We benchmark our algorithm against existing priority rules in literature on instances from the literature standard j120 PSPLIB data set [10] extended with shared due date assignments. We assess the performance of the priority rules in both the serial and parallel schedule generation schemes. We show that our novel priority rule algorithm outperforms all priority rules prominent in literature including priority rules defined for single due dates [11]. Last but not least, we examine the performance of our priority rule against the performance of a commercial solver used on a MILP model of the problem [5]. We show that our priority rule achieves good solution quality while requiring significantly less execution time than the exact algorithm.

[1] O. J. Wouters, M. McKee, and J. Luyten, “Estimated Research and Development Investment Needed to Bring a New Medicine to Market, 2009-2018,” JAMA, vol. 323, no. 9, pp. 844–853, 2020, doi: 10.1001/jama.2020.1166.

[2] M. Colvin and C. T. Maravelias, “R&D pipeline management: Task interdependencies and risk management,” Eur.
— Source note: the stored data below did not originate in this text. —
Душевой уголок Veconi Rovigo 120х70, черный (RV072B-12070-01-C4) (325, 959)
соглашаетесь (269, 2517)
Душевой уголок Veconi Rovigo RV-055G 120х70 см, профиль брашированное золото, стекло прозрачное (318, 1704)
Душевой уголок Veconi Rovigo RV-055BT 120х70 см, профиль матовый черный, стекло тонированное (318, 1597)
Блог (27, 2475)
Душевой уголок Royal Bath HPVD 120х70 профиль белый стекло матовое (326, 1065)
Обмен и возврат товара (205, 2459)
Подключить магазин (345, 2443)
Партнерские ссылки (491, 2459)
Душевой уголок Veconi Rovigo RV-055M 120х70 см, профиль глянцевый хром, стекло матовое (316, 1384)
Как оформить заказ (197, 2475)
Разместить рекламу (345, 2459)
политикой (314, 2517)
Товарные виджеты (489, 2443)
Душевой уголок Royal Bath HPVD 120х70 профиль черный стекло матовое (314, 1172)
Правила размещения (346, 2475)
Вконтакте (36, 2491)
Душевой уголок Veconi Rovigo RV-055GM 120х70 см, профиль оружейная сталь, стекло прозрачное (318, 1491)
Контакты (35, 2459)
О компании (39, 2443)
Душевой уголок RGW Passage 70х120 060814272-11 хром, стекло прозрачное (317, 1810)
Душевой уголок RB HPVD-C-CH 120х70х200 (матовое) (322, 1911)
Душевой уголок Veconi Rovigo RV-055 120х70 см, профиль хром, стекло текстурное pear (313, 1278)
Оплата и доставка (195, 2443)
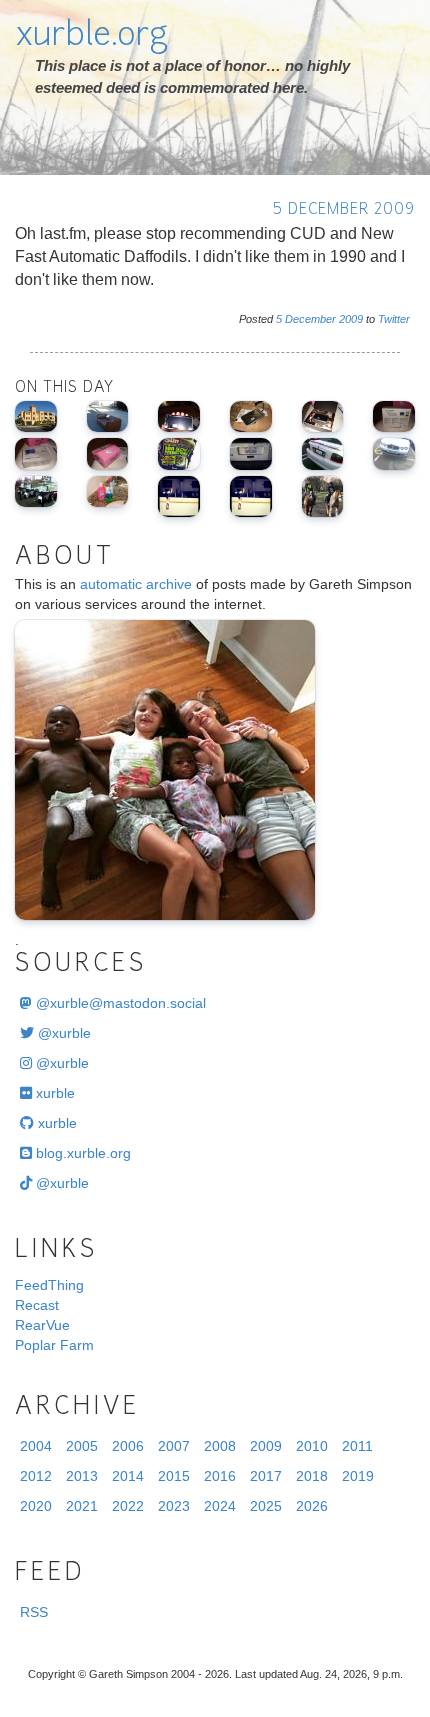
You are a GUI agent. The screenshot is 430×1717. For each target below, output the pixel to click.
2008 (220, 1446)
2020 (36, 1506)
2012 (36, 1476)
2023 (174, 1506)
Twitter (394, 319)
J. Oper. Res., vol. 215, no. 3, pp. 616–628, 2011.

[3] M. Colvin and C. T. Maravelias, “Scheduling of testing tasks and resource planning in new product development using stochastic programming,” Comput. Chem. Eng., vol. 33, no. 5, pp. 964–976, 2009.

[4] M. Colvin and C. T. Maravelias, “A stochastic programming approach for clinical trial planning in new drug development,” Comput. Chem. Eng., vol. 32, no. 11, pp. 2626–2642, 2008.

[5] H. Wang et al., “Portfolio-wide optimization of pharmaceutical R&D activities using mathematical programming,” Rev., 2020.

[6] N. Megow, R. H. Möhring, and J. Schulz, “Decision support and optimization in shutdown and turnaround scheduling,” Inf. J. Comput., vol. 23, no. 2, pp. 189–204, 2011.

[7] R. Pellerin, N. Perrier, and F. Berthaut, “A survey of hybrid metaheuristics for the resource-constrained project scheduling problem,” Eur. J. Oper. Res., vol. 280, no. 2, pp. 395–416, 2020.

[8] S. Chand, Q. Huynh, H. Singh, T. Ray, and M. Wagner, “On the use of genetic programming to evolve priority rules for resource constrained project scheduling problems,” Inf. Sci., vol. 432, pp. 146–163, 2018.

[9] S. Hartmann, “A competitive genetic algorithm for resource-constrained project scheduling,” Nav. Res. Logist. NRL, vol. 45, no. 7, pp. 733–750, 1998.

[10] R. Kolisch and A. Sprecher, “PSPLIB-a project scheduling problem library: OR software-ORSEP operations research software exchange program,” Eur. J. Oper. Res., vol. 96, no. 1, pp. 205–216, 1997.

[11] F. Ballestín, V. Valls, and S. Quintanilla, “Due Dates and RCPSP,” in Perspectives in Modern Project Scheduling, J. Józefowska and J. Weglarz, Eds. Boston, MA: Springer US, 2006, pp. 79–104.